A brief football match analysis using StatsBombR ⚽️

match analysis
data cleaning
exploratory data analysis
visualisation
null plots
hypothesis test
Author

Arindam Baruah

Published

January 24, 2024

1 Introduction

The current football match analysis between the Matildas and the Selecao is an introduction to the interesting analysis and visualisation features of StatsBombR. A really nice introduction to working with the data is available here.

If you’re interested in the R code that was used for conducting the following analysis, please check out my GitHub repository here.

2 Exploratory data analysis

Task 1

Observe the pitch location of the key moments that occurred during the match and the inferences.

In order to visualise the shots on goal, we will filter the data with the following shot outcomes:

  1. Shots which led to goals.
  2. Shots which were saved by the goalkeeper.

The above two shot outcomes can be considered as “shots on goal” and will be visualised on the pitch through the code below.

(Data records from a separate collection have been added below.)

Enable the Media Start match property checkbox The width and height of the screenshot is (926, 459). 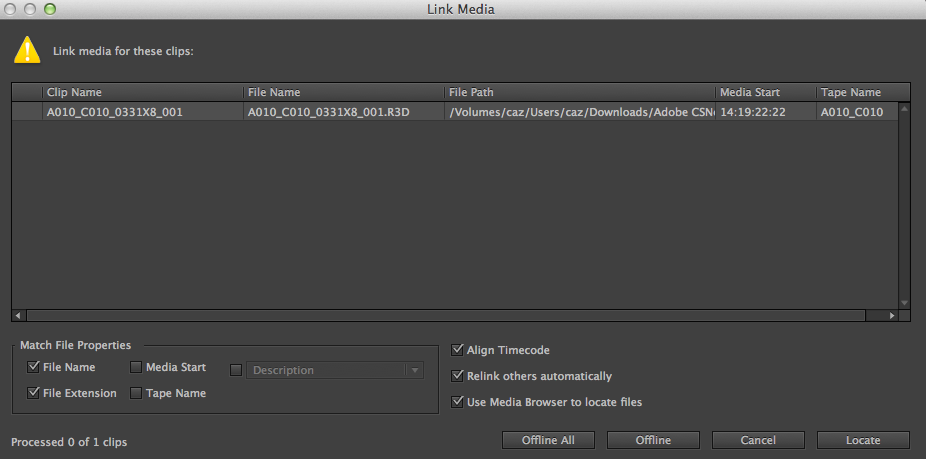[136, 367]
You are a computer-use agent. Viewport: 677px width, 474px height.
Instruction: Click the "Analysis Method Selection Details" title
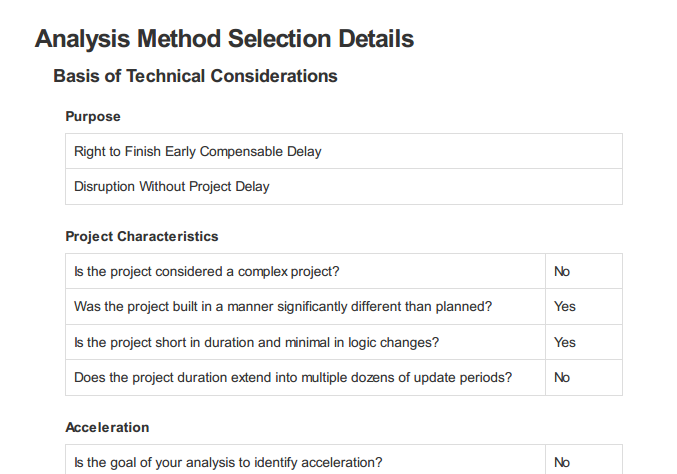click(x=224, y=39)
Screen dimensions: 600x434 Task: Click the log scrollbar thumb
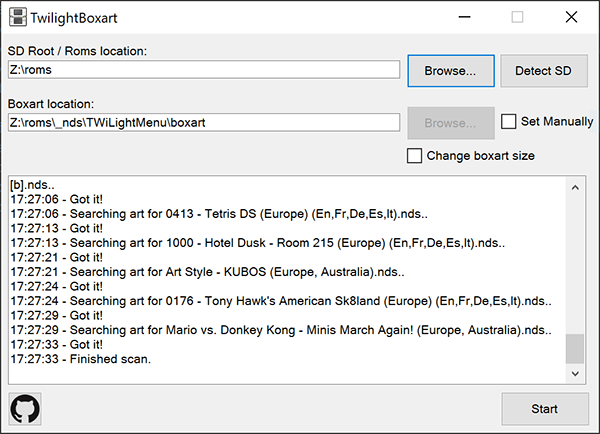(x=575, y=349)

Figure 1: Total shots on goal

Figure Figure 1 illustrates the number of shots on target in the match of Australia Vs Brazil for the Women’s World Cup. Following are the key observations:

  1. There were a total of 8 shots on target from both the sides.
  2. Of these 8 shots, Australia shot 5 goals on target while Brazil shot 3 goals on target.
  3. The above analysis can be further confirmed through the google analytics and can be referred to here.
Task 2

How many attempts were made in the match ? Are there any interesting insights ?

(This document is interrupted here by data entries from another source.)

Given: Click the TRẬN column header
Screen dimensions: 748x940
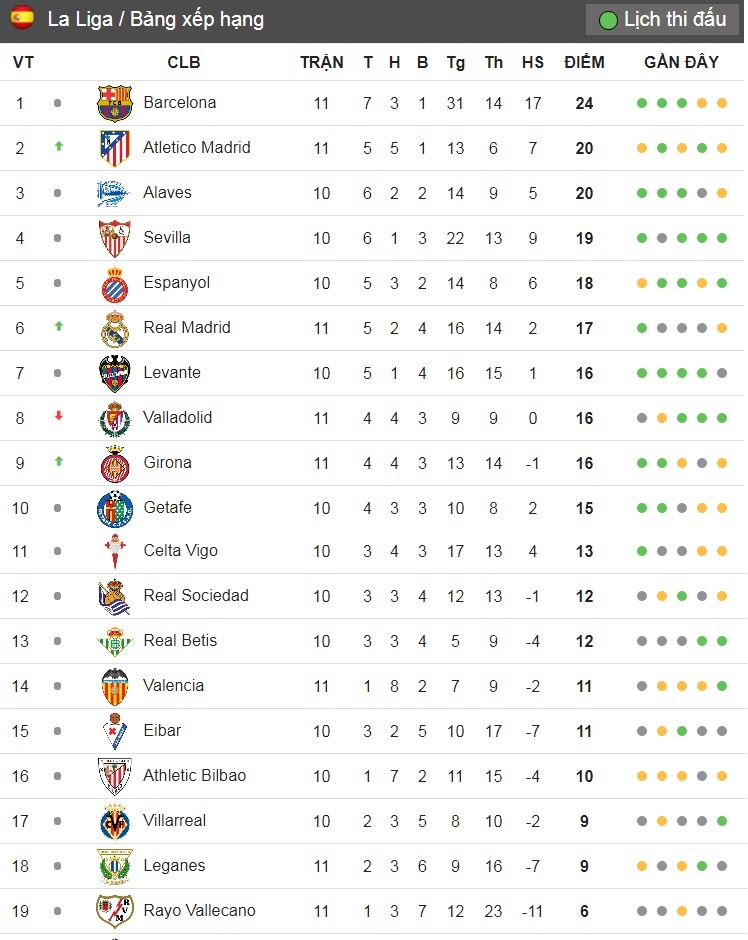Looking at the screenshot, I should (x=321, y=62).
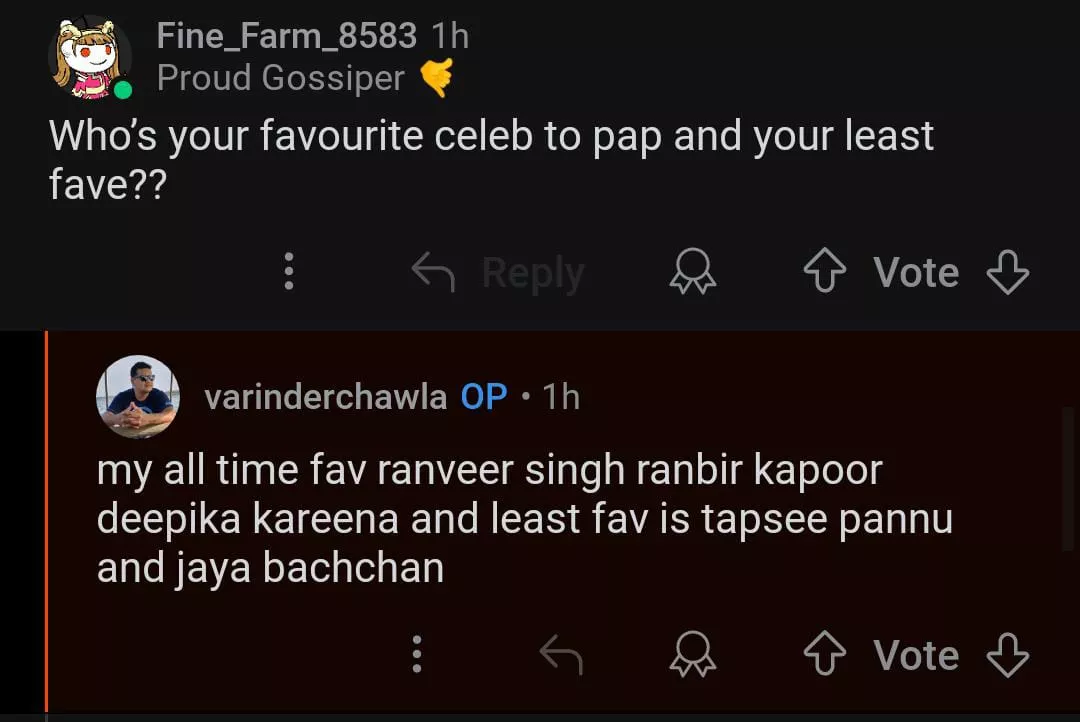Give an award to Fine_Farm_8583's comment
The width and height of the screenshot is (1080, 722).
(x=693, y=272)

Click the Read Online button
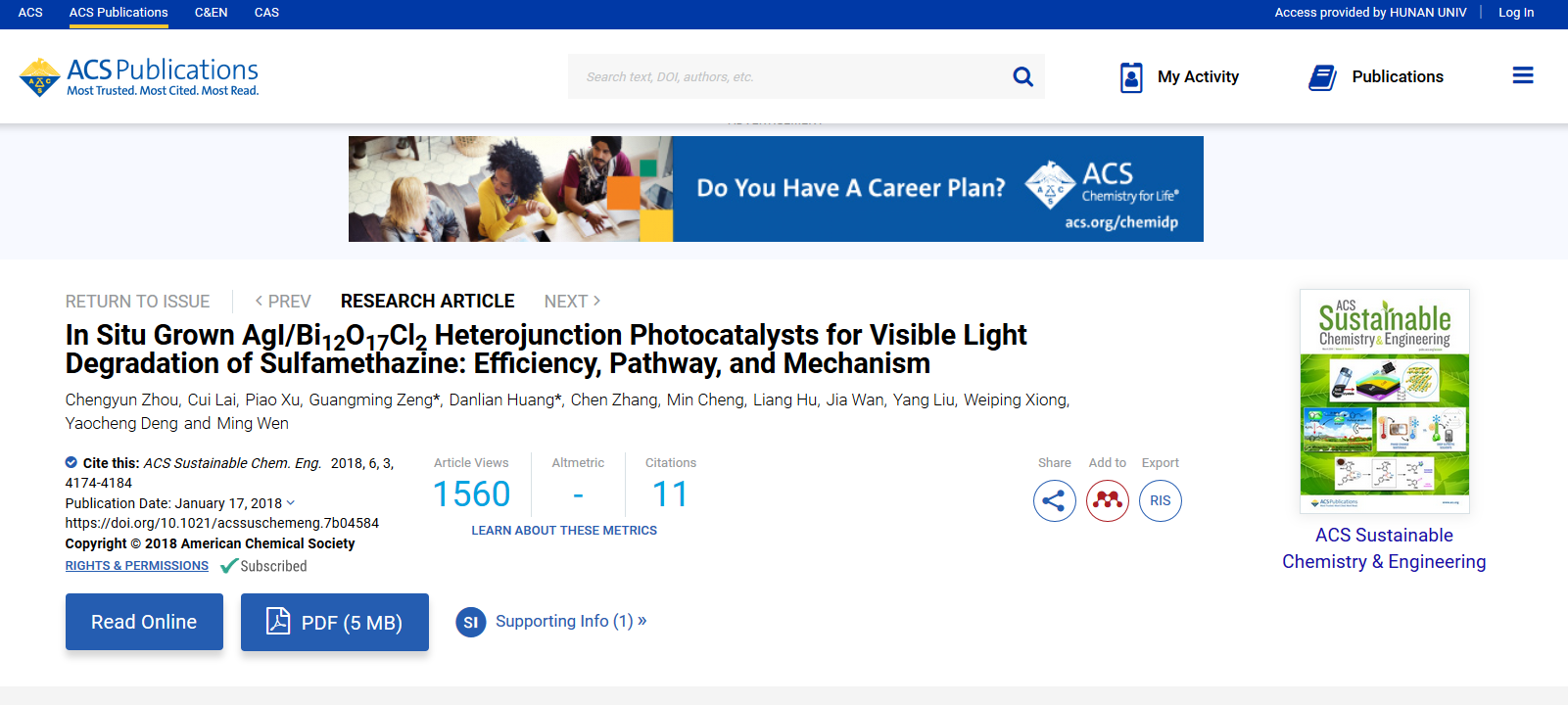[144, 622]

Figure 2: Number of shots by each player of each team

Figure 2 illustrates the number of shots registered by each player of each country. Following are our key observations:

  1. There were a total of 21 shots registered by the 2 teams. Of these 21 shots, 11 were attributed to Brazil while the remaining 10 were attributed to Australia.
  2. A total of 7 players from Australia registered shots while 8 players from Brazil registered shots.
  3. It can be observed that two players of Australia, namely Samantha May Kerr and Tameka Yallop had higher shots than the rest of the team. Kerr was attributed with 3 shots while Yallop with 2 shots.
  4. On the other hand, there were 3 players of Brazil with 2 shots on target while the rest of the team had registered one shot.
  5. Based on our analysis, we can say that there were certain players in the Australian team who dominated the shots in the match.
  6. For Brazil however, we can say that the shots were contributed nearly uniformly from the entire team.
Task 3

Study the passes made by each team. How do they differ from one another ? Can we determine any particular pattern of play ?

Figure 3: Total complete passes by Australia
Figure 4: Total complete passes by Brazil

Upon analysing the completed passes made by Australia and Brazil throug Figure 3 and Figure 4, we observe the following:

  1. Australia made more number of successful passes as compared to Brazil as can be observed through the density of the arrows in the two figures.
  2. Australia were observed to effectively use the left and right flanks.
  3. On the other hand, Brazil were observed to overload the right flank but not use the left flank as much.
  4. Australia were also observed to play centrally with more passes in the middle of the field as compared to Brazil.

Let us now create null plots of the total passes by both teams to check for the presence of any key differences in the ways the two teams passed through the matches.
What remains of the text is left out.